Merkel and Niebel should show support for indigenous people in Bangladesh and try to secure peace!

State visit from Bangladesh (23rd to 25th of October, 2011)

Chancellor Angela Merkel and Development Minister Dirk Niebel should how support for the people of Bangladesh during their meeting with the Prime Minister of Bangladesh, Sheikh Hasina, and try to secure peace in the South Asian country. "Please help to improve the situation of around 700,000 indigenous people in the Chittagong Hill Tracts (CHT) and urge Sheikh Hasina to finally meet all the agreements of the peace treaty met with the indigenous resistance movement of 1997," says a letter from the Society for Threatened Peoples (STP) to Merkel and Niebel.

Hasina will visit Germany from 23rd to 25th of October. Since she took office in January 2009, the situation in the mountainous region in southeastern Bangladesh has not improved, despite contrary campaign promises. Unfulfilled provisions of the peace treaty that ended 25 years of bloody conflict are - for example - the clarification of land rights, the withdrawal of military forces and the permission of particular administrative structures. While she was head of government, Sheikh Hasina herself had negotiated this with the political representatives of the indigenous people who collectively call themselves Jumma.

"The anarchic situation in the CHT is intolerable," says the STP's note. "If arson attacks, forced displacement and rape are not prosecuted, this will increase the risk of an escalation between the indigenous Jumma and the Bengalis who settled there later." After two devastating arson attacks this year - on February 17 in the Rangamati district and on April 17 in the district Khagrachari - there were again no official investigations or inquiries about speculations that military personnel could have been involved in the incident or at least might have tolerated it. Three settlers were killed during the armed conflict, dozens injured and more than 640 Jumma people lost their homes and crops.

In the Chittagong-Highlands there are twelve different indigenous communities who collectively call themselves Jumma. Among them are around 400,000 Buddhist Chakma and Marma who form the largest group, followed by the Hindu, Christian and Animist peoples of Tripura. In order to suppress calls for autonomy, Muslim landless from the Bengal Delta were resettled to the CHT since the 1970's. During the following guerrilla war which lasted for decades, the native groups fought against this military-secured settlement policy.

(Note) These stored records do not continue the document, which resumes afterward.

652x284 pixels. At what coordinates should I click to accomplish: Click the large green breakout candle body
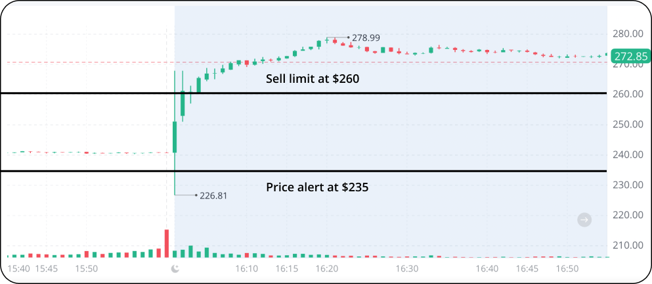point(175,137)
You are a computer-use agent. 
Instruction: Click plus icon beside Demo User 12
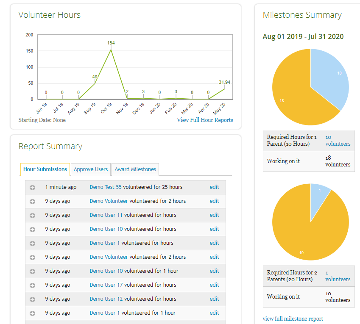pos(32,299)
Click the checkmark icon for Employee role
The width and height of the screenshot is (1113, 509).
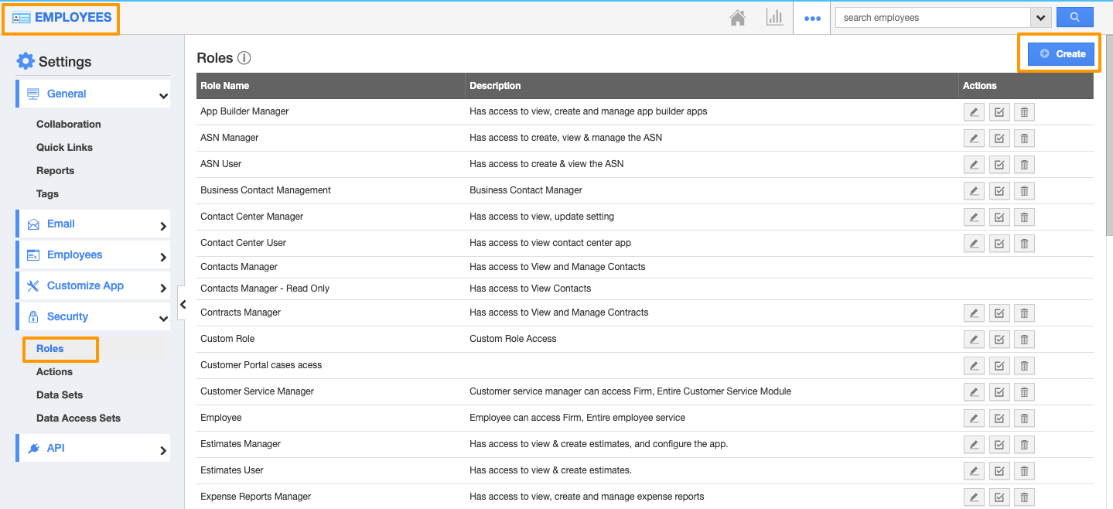(999, 418)
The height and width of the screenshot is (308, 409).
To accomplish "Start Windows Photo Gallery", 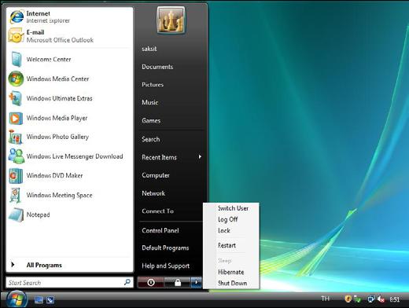I will [69, 137].
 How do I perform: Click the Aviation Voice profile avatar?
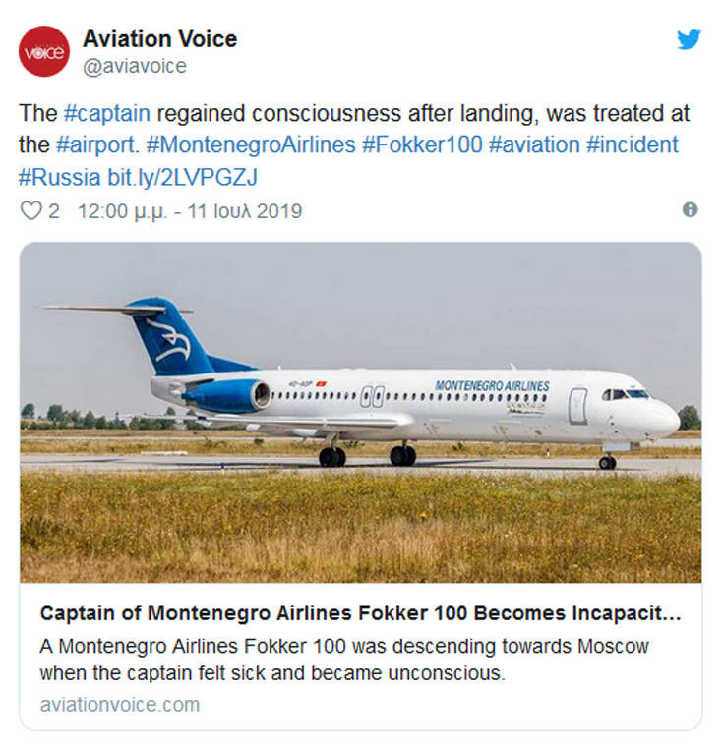coord(44,51)
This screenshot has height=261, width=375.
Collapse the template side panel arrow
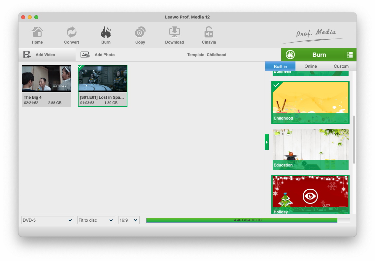point(267,142)
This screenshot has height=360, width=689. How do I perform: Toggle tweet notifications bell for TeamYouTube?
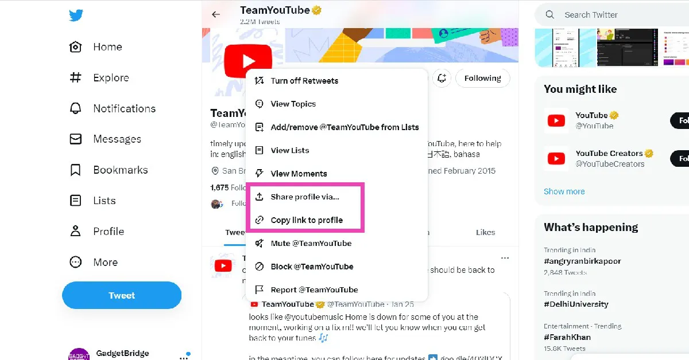(442, 79)
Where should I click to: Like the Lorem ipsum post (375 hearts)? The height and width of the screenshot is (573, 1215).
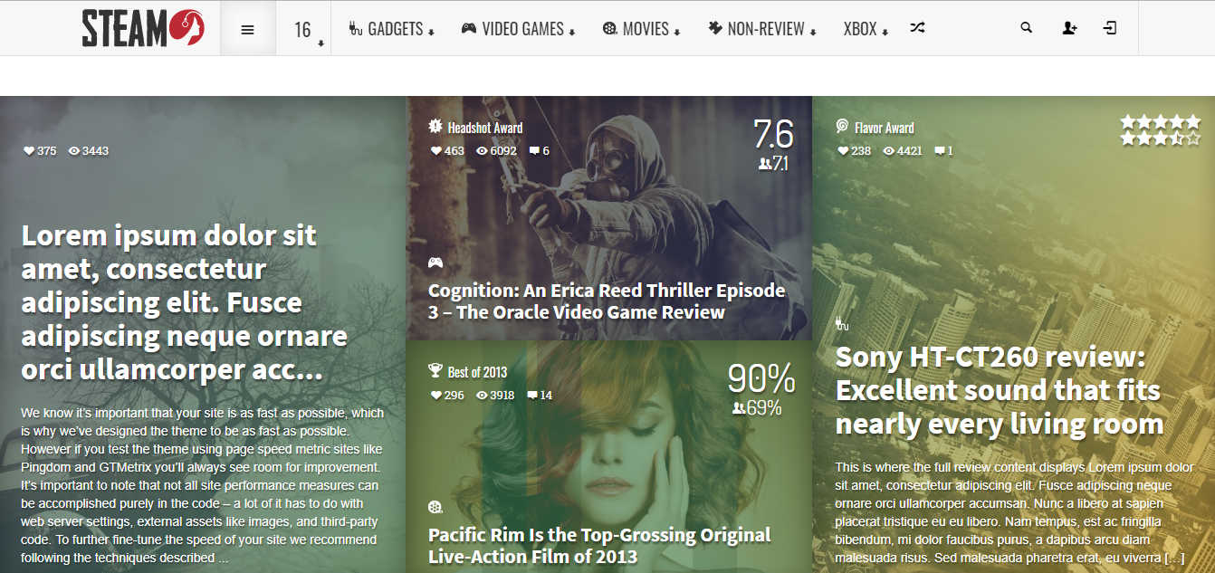tap(29, 151)
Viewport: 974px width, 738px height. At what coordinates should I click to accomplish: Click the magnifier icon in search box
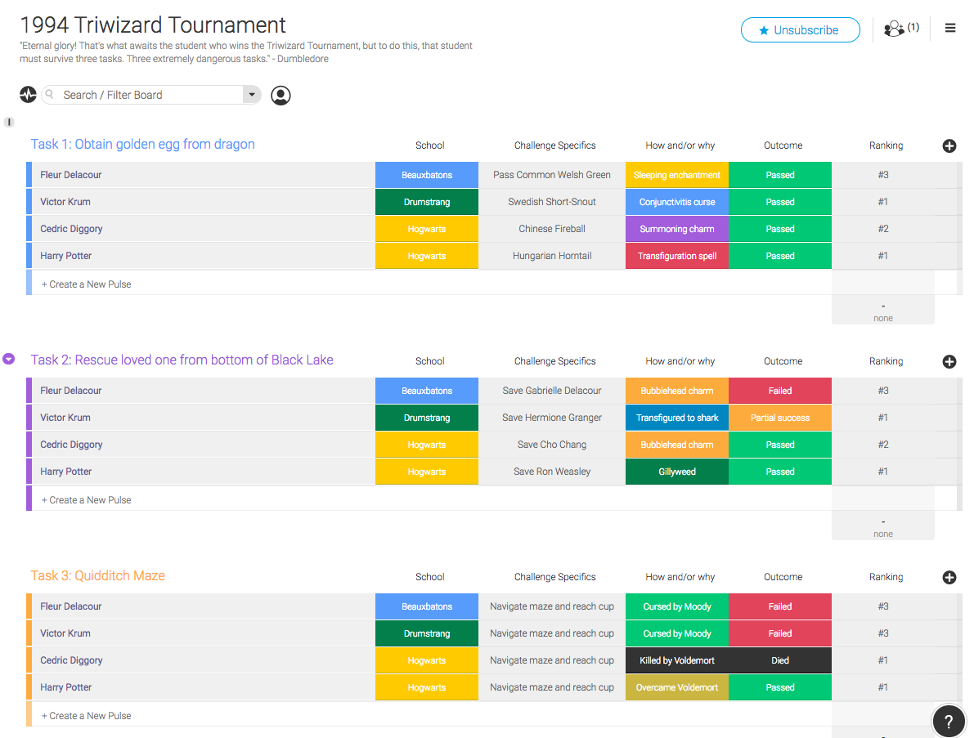pyautogui.click(x=50, y=95)
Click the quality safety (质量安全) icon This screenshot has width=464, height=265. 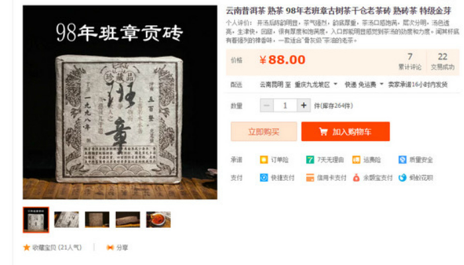pyautogui.click(x=402, y=160)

The 2.5 million indigenous people of Bangladesh were denied constitutional acknowledgement in June 2011. Since then, the government in Dhaka denies the existence of indigenous communities and even wants to ban the term "indigenous" from official documents. UN special correspondent Lars-Anders Baer was blamed to have prepared an untransparent and biased critical report on the implementation oft the CHT peace treaty.